Cristina Kirchner saludó desde el escenario que se encuentra en Plaza de Mayo a las miles de personas que presencian el "Festival por la Democracia".
Infolatam
Buenos Aires, 11 de diciembre de 2007
Discursos, promesas, reproches, papelillos, abrazos, lágrimas, bastones, banderas, protocolos y bailes. De todo hubo en la toma de posesión de Cristina Fernández, que ayer por la mañana salió de consorte desde la Casa Rosada y por la tarde la pisó como la nueva y última de las presidentas de Argentina. Entre grandes carteles del Che y de Evita en la marcha peronista por las calles de Buenos Aires, Cristina Fernández comenzó su mandato.

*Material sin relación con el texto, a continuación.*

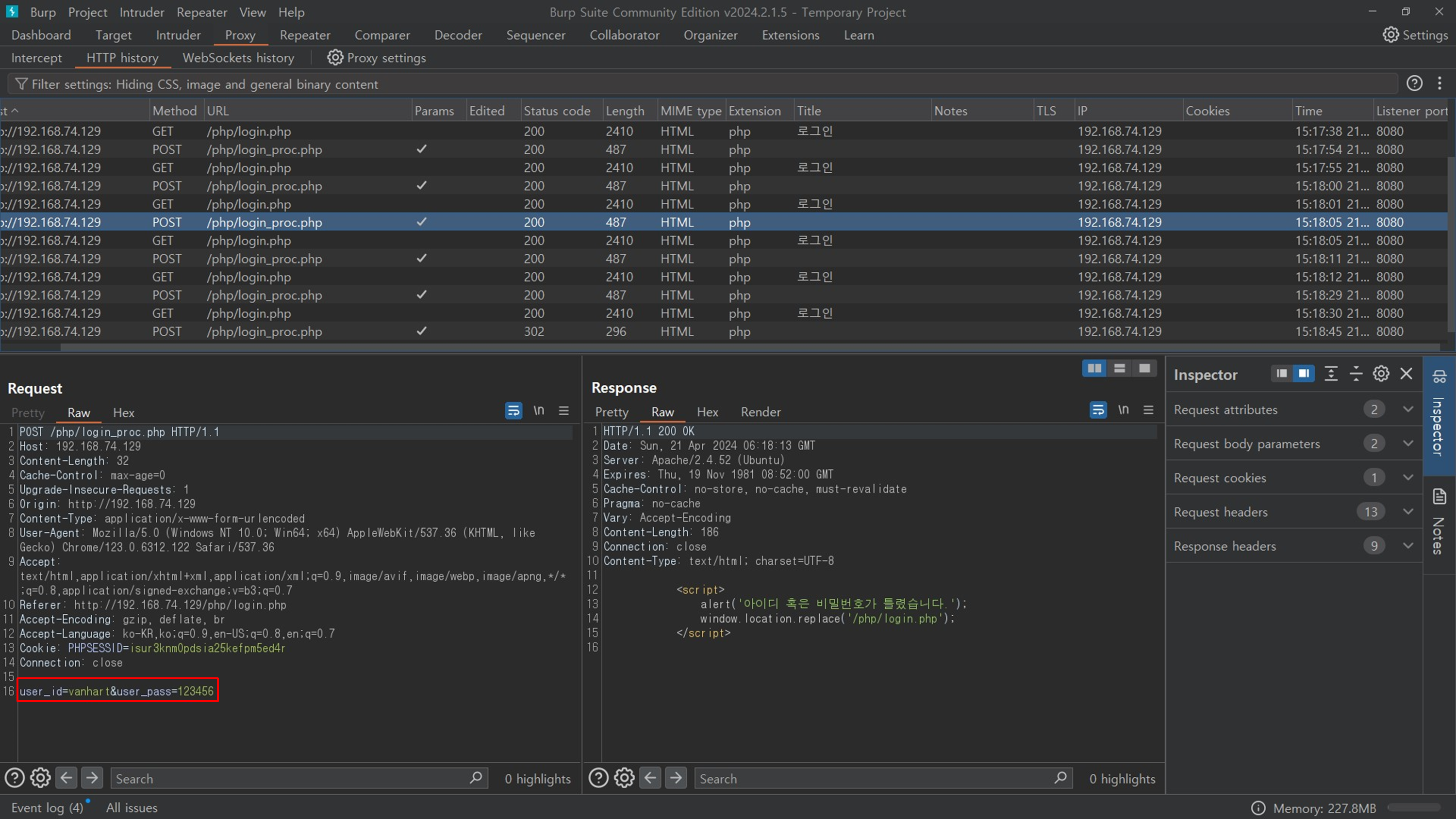This screenshot has width=1456, height=819.
Task: Expand Response headers section
Action: (x=1407, y=546)
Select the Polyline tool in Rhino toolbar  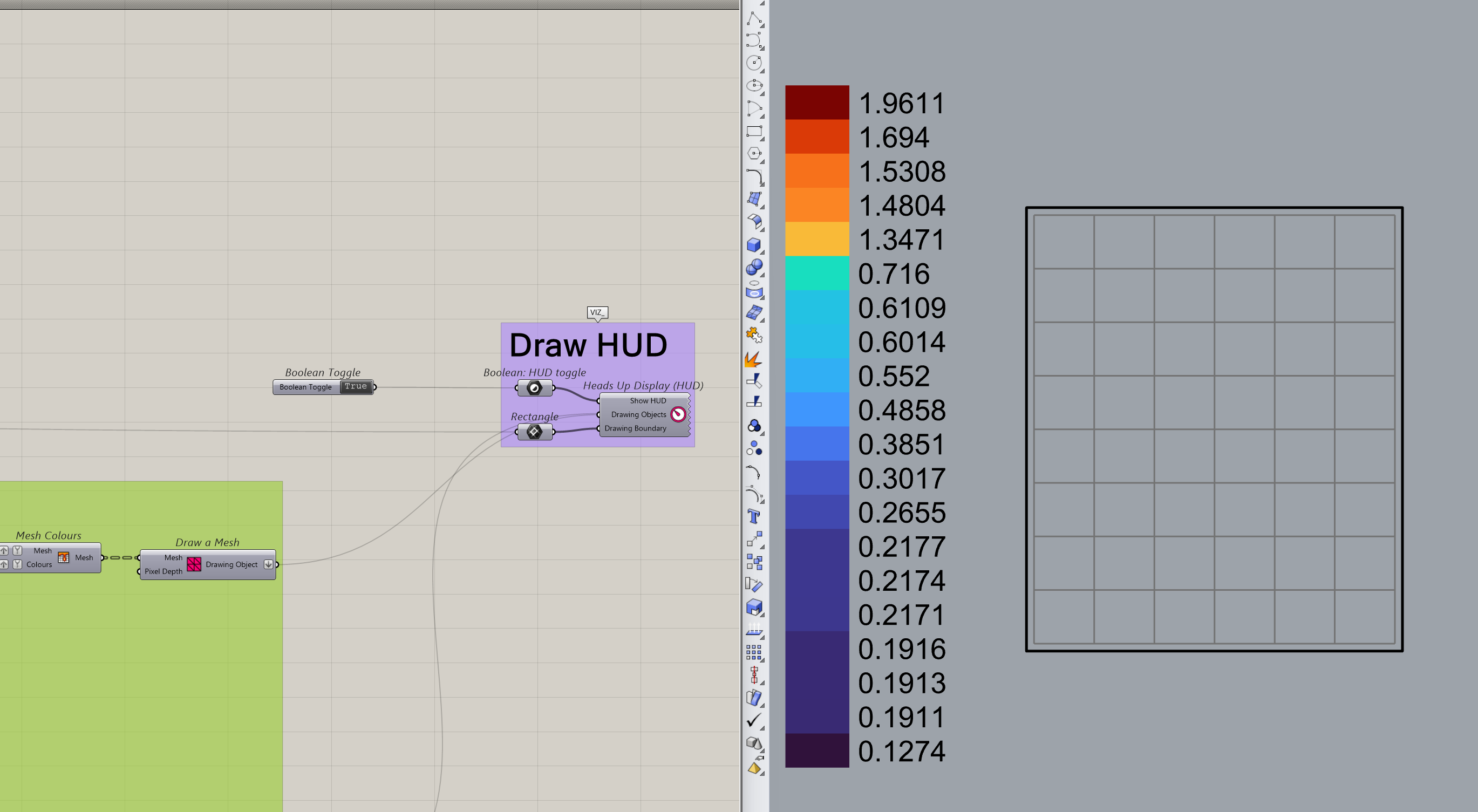click(754, 19)
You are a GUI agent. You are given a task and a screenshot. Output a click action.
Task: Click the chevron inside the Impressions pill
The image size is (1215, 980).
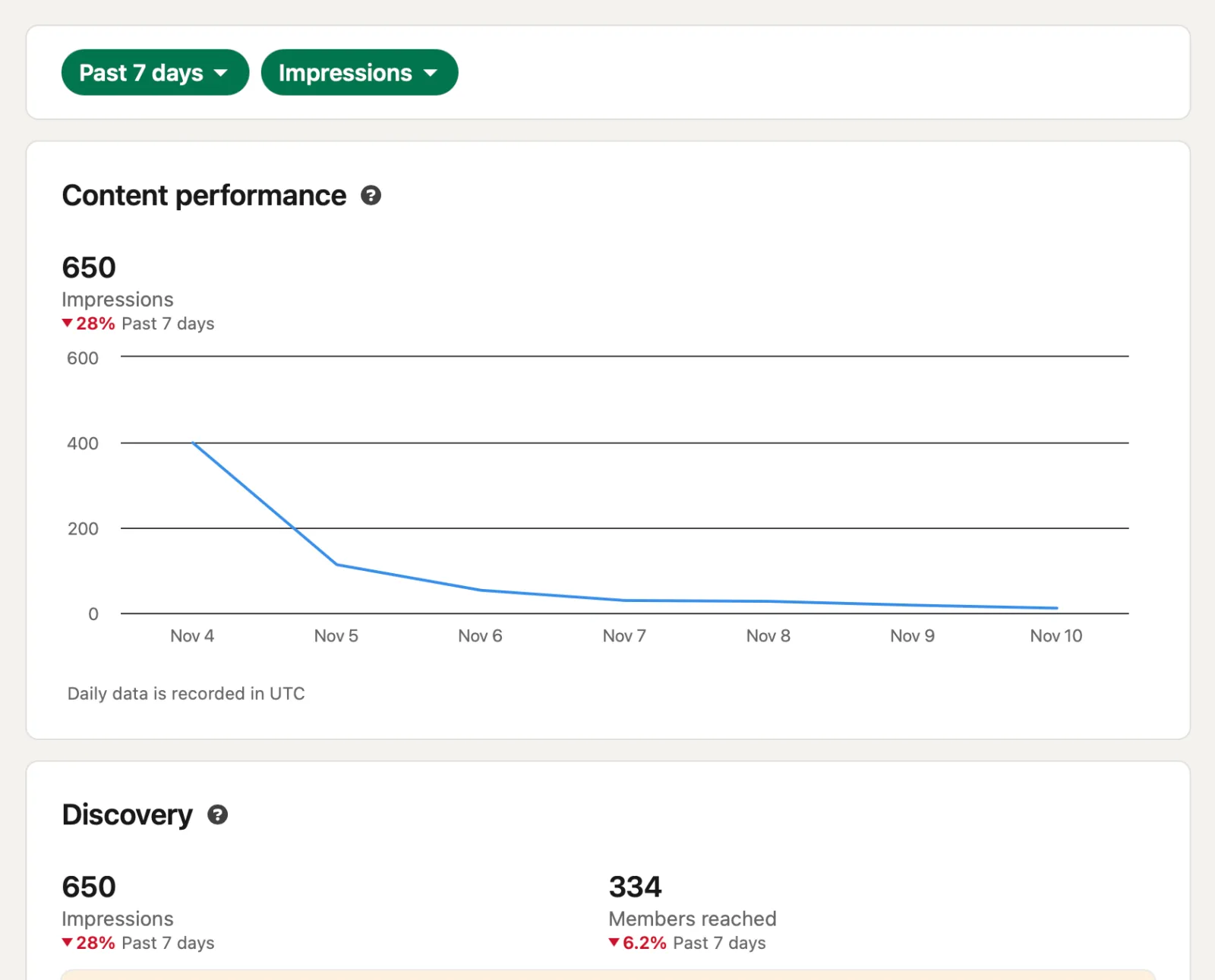(x=430, y=73)
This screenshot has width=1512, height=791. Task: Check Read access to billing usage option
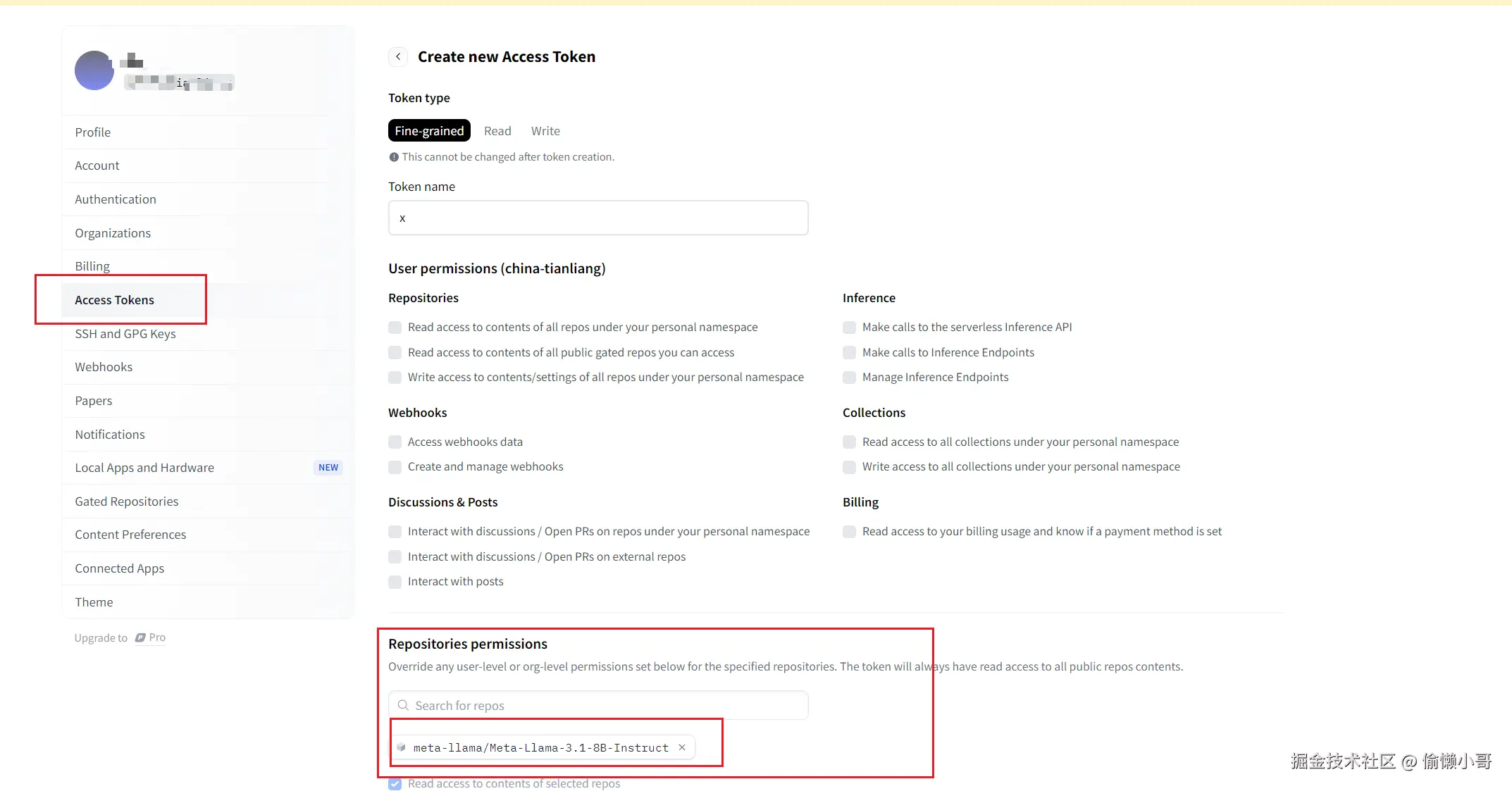click(850, 532)
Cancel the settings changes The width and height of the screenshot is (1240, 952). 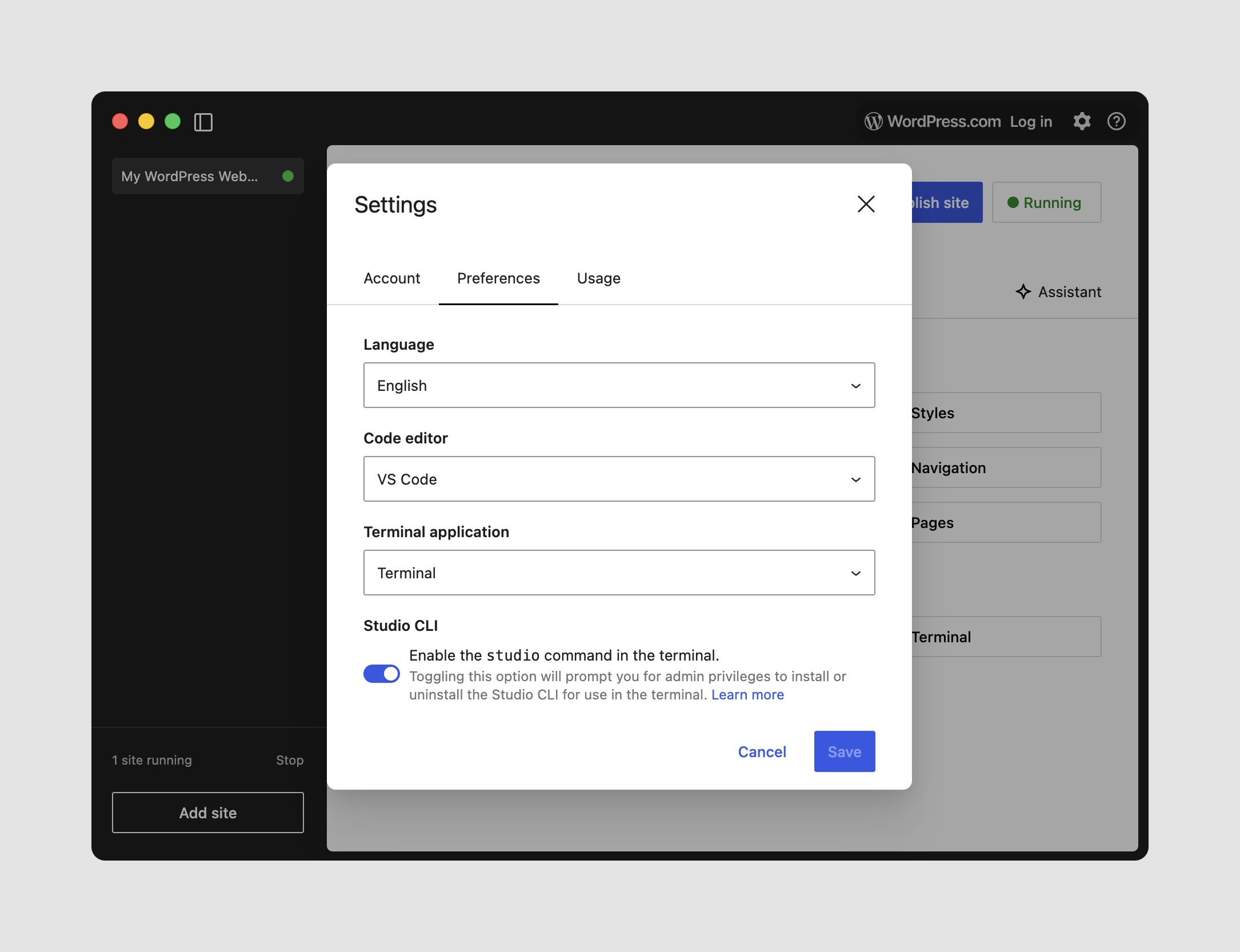point(762,751)
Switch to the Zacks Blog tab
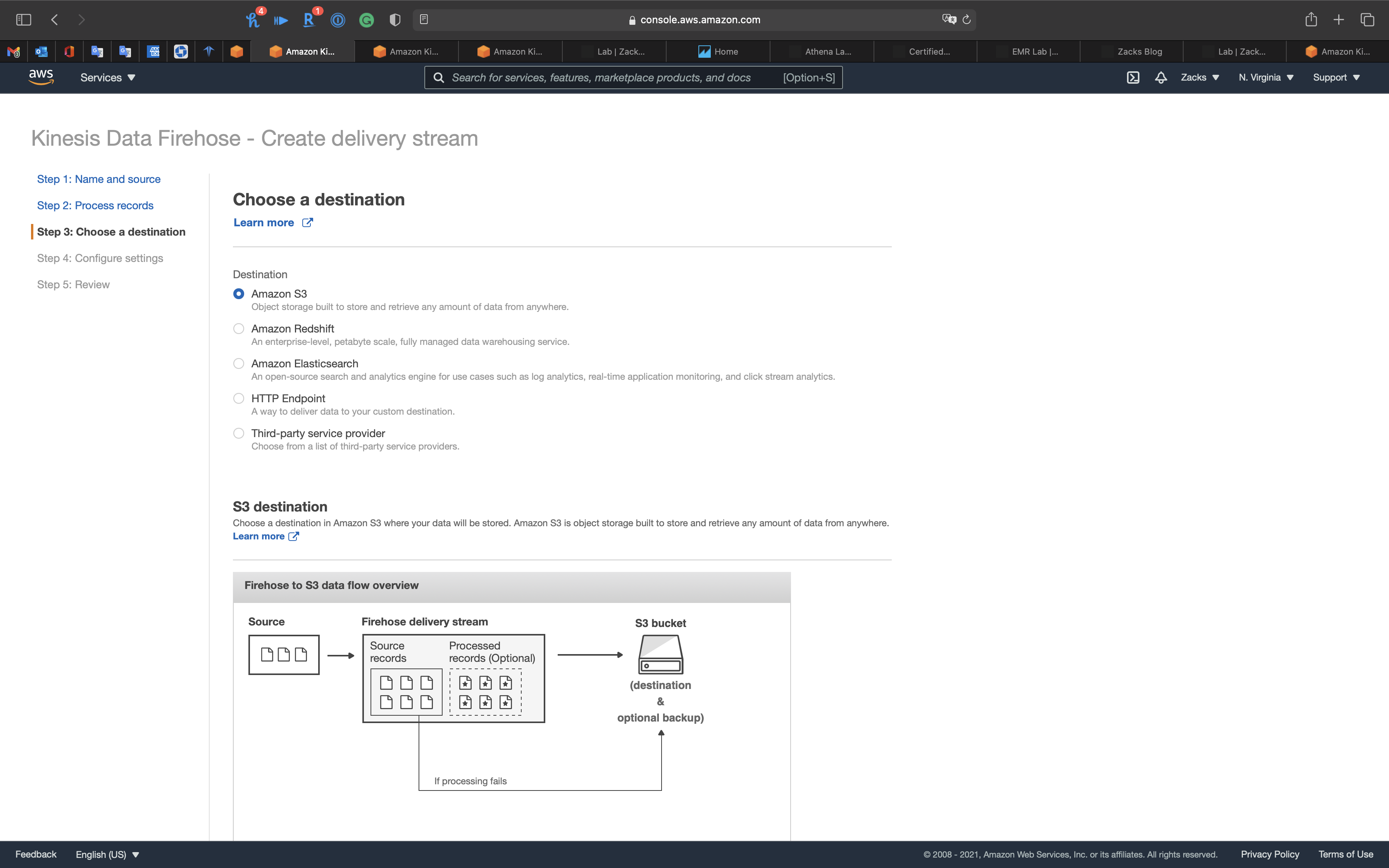1389x868 pixels. click(x=1139, y=52)
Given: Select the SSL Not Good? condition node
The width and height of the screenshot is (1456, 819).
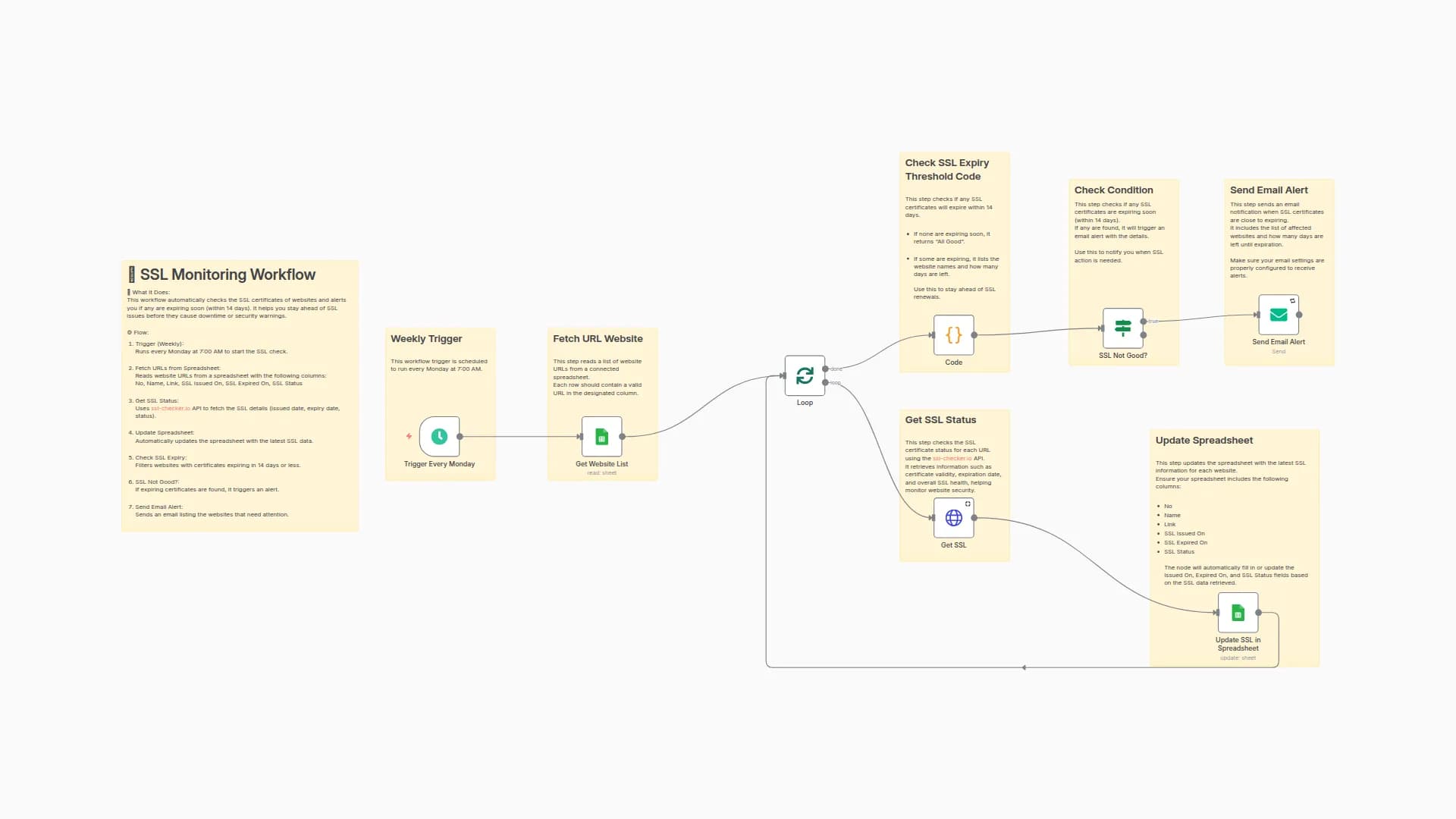Looking at the screenshot, I should 1122,328.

Cristina Fernández se dio un baño de multitudes ante "convencidos" de participar en la fiesta y "presionados" por no perder su subsidio de desempleo. Con la Avenida de Mayo, las calles Rivadavia y Bartolomé Mitre y las Diagonales Norte y Sur cortadas, la multitud se distribuyó a ambos lados de las vallas que marcaron el recorrido que siguió "Cristina", tras jurar su cargo en el Parlamento, mientras cientos de policías se mantuvieron alertas por cualquier eventualidad.
Un escenario y una pantalla en la que se retransmitió en directo desde la jura de la nueva presidenta hasta el último de sus pasos dominaron la fachada de la sede del Gobierno. Banderas nacionales se entremezclaron con las de los pueblos aborígenes, las de las comunidades boliviana y peruana y las de los sindicatos argentinos. A los carteles celestes y blancos (colores de la bandera nacional) en los que se leía "Cristina presidente" se sumaron llamadas de atención a la nueva jefa de Estado sobre las asignaturas que su esposo y antecesor, Néstor Kirchner, dejó pendientes. Entre ellas, el conflicto con Uruguay por una papelera que se construyó en ese país, la soberanía de las islas Malvinas y el cuestionado ente estatal que mide la inflación.
Los tambores, silbatos, petardos y cohetes pusieron la música a un ambiente envuelto en humo blanco y azul. Los cientos de asistentes, procedentes de todas las provincias del país, lucharon contra el sol envolviéndose en las banderas y bebiendo las botellas de agua que repartió el ayuntamiento de la ciudad. Los congregados: mayores y niños, en su gran mayoría de condición humilde. Algunos muy convencidos de su elección y presencia; otros, montados casi por obligación en autobuses para no perder su subsidio de desempleo.
En contraste con estos, los invitados ilustres y famosos aguardaron en una ordenada fila india su entrada en la sede de Gobierno por la puerta trasera, cubierta de pétalos de rosa. La nota discordante la dieron manifestantes de dos facciones del gobernante Partido Justicialista, que, ante la pasividad policial, se enfrentaron con palos y el aparente objetivo de estar más cerca de la sede del Ejecutivo.
Por fin asomaron por Avenida de Mayo los granaderos a caballo y tras ellos, bajo el sonido de la Fanfarria del Alto Perú, interpretado en directo por una orquesta, el Audi gris plomo desde el que saludó Cristina. Tras su ingreso en la Casa Rosada dio comienzo el "Festival por la Democracia", abierto por Alejandro Lerner y Gustavo Santaolalla. Mientras Mercedes Sosa y León Gieco entonaban el famoso "Sólo le pido a Dios", la nueva jefa de Estado apareció en el escenario junto con su marido. Una lluvia de papales celestes y blancos recibió a la presidenta Cristina Fernandez, que muy en su papel se puso a llorar antes de bailar y cantar junto a los artistas.